The risk might be scary, but it might also be necessary.
You start life full of possibility and creativity. You learn to roll over, sit, and stand. At that point in your life, those are incredible breakthroughs for an infant who just months earlier was entirely dependent on life being sustained through a cord inside a mother's womb. But as you get older, it’s easy to lose the zeal and desire to explore, grow, and adapt to the world around you. Life is changing so fast.
But you don't achieve a breakthrough by playing it safe. You achieve a breakthrough by doing something new. And that means you must be ready to deal with failure, friction, and fumbling around until you find your rhythm. Everyone wants the upside, but few are willing to risk it all to achieve the breakthrough.
Predictability Clouds Possibility
In spite of the fact that the evidence is so strong around breakthroughs, why are so many leaders reluctant to do what is required to achieve it? Instead of reaching for the impossible, they seem to consistently choose the safe route—the one that seems the most obvious, familiar, and predictable.

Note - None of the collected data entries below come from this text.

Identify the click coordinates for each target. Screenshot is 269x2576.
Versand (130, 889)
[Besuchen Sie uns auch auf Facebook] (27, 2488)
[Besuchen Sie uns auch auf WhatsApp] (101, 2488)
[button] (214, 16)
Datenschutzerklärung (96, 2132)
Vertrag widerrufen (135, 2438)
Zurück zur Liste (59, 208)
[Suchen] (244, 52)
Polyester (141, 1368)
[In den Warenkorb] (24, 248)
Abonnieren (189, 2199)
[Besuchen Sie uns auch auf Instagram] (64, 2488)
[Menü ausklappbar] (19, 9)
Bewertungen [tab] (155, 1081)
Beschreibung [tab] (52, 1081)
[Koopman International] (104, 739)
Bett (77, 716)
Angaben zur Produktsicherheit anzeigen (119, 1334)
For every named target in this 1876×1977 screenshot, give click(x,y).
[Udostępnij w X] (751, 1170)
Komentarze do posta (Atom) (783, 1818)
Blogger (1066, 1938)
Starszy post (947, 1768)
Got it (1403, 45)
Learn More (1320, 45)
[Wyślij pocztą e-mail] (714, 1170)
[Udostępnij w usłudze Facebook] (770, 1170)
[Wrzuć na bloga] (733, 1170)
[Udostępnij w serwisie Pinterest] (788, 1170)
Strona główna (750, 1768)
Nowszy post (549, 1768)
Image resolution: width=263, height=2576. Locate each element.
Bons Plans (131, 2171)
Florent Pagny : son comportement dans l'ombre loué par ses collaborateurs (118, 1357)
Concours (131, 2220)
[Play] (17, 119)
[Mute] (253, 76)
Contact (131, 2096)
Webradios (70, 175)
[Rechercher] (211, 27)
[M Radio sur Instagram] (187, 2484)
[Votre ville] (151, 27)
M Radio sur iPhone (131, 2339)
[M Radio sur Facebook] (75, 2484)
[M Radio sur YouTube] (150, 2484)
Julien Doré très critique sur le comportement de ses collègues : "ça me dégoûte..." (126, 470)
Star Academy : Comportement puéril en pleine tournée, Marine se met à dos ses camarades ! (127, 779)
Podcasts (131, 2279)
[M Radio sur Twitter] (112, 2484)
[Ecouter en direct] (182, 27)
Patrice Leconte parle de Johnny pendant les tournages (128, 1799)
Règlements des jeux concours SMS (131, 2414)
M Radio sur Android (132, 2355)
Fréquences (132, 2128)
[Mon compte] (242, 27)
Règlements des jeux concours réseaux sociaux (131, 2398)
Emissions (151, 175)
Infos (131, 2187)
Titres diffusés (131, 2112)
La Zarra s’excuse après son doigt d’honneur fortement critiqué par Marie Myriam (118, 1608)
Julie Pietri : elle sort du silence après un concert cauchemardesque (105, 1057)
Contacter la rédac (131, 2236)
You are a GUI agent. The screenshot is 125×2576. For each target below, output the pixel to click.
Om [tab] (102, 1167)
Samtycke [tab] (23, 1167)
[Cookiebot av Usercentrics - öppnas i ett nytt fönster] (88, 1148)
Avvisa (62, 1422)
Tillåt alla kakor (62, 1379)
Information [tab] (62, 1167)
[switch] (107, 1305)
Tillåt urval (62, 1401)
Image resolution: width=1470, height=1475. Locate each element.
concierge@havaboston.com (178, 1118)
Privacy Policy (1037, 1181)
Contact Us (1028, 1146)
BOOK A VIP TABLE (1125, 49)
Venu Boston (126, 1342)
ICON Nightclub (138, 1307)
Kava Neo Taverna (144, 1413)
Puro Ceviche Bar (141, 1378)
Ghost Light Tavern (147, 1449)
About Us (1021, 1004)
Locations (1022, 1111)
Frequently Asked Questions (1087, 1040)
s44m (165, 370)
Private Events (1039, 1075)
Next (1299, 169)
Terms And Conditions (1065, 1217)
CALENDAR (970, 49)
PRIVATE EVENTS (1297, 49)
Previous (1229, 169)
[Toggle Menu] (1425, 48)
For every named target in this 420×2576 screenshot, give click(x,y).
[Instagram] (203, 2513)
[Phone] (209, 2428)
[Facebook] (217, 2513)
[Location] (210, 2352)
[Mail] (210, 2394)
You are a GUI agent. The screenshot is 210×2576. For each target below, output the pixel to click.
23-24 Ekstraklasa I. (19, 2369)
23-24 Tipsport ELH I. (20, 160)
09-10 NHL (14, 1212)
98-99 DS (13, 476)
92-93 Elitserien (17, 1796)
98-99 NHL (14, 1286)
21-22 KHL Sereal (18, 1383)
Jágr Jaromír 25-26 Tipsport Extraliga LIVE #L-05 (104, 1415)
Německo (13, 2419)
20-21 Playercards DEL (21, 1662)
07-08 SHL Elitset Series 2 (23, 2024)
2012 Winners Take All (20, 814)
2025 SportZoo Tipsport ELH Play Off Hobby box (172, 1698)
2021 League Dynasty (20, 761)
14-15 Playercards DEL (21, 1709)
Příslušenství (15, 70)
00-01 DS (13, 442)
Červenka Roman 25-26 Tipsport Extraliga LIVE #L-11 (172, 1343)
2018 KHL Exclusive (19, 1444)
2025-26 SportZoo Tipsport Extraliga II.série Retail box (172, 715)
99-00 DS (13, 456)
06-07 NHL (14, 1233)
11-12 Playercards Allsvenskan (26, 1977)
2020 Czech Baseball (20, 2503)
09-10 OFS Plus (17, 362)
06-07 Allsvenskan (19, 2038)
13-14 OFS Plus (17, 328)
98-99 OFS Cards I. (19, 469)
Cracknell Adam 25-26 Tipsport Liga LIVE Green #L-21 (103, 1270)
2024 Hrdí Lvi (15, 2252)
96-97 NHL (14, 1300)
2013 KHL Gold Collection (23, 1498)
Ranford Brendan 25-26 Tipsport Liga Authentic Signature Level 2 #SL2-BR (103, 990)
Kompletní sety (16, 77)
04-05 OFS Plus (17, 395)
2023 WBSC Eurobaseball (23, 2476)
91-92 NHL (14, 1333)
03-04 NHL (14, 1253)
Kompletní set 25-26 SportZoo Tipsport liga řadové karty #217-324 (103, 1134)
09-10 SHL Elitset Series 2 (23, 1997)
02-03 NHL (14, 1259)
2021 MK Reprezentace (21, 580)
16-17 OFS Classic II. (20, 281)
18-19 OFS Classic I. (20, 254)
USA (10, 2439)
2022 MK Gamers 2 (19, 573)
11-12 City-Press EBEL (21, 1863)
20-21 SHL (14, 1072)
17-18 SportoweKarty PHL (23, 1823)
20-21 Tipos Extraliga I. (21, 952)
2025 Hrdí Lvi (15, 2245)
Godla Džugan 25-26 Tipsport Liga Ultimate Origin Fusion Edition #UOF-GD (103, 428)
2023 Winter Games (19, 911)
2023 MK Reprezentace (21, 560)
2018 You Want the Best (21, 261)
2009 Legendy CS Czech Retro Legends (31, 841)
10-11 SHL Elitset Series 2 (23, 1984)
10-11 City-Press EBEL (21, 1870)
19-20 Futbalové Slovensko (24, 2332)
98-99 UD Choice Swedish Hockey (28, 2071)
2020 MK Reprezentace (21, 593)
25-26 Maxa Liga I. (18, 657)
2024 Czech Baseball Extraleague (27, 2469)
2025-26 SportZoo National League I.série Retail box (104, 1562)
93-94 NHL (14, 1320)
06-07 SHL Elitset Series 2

The iPhone was introduced 11 years ago. The iPad was released only eight years ago. And the Apple Watch was added just three years ago. All three of those devices defined new technology categories, new marketplaces, and have allowed people to make money in ways that previously would have been unimaginable. Just think if Microsoft had done what Apple did a few years earlier? They could have. They had money, market share, and the attention of the world. It wasn't Microsoft who led the industry to the brink of a breakthrough. It was the scrappy, unpredictable, and volatile company led by Steve Jobs—a man with a relentless commitment to crush incremental status changes and reach for breakthrough opportunities. If Microsoft had done that, they would be in a completely different position today, and Apple, as we know it, may not even exist.
I wonder how many times you or I missed the breakthrough in the pursuit of incremental change. No one will ever be able to know for sure—at least this side of heaven. The choices you and I make every day will either result in either tinkering with the present or creating what could be.
You don’t get the breakthrough in the safety zone. And you don’t get the adventure without the risk. The possibility of failure is part of the package. If you choose breakthrough, you’ll learn what it means to activate your divine design and release your potential to change your world and the world around you.
Stop settling for incremental change. Sometimes the safest decision is to throw away what is familiar and reach for the unfamiliar. Like a professor once told me, “If you ever come to a fork in the road, take the way that scares you the most. That’s the path that will unlock your giftedness and teach you what it means to be fully alive." He was right. Incremental breakthrough doesn't exist. Go for it—all the way. I believe in you.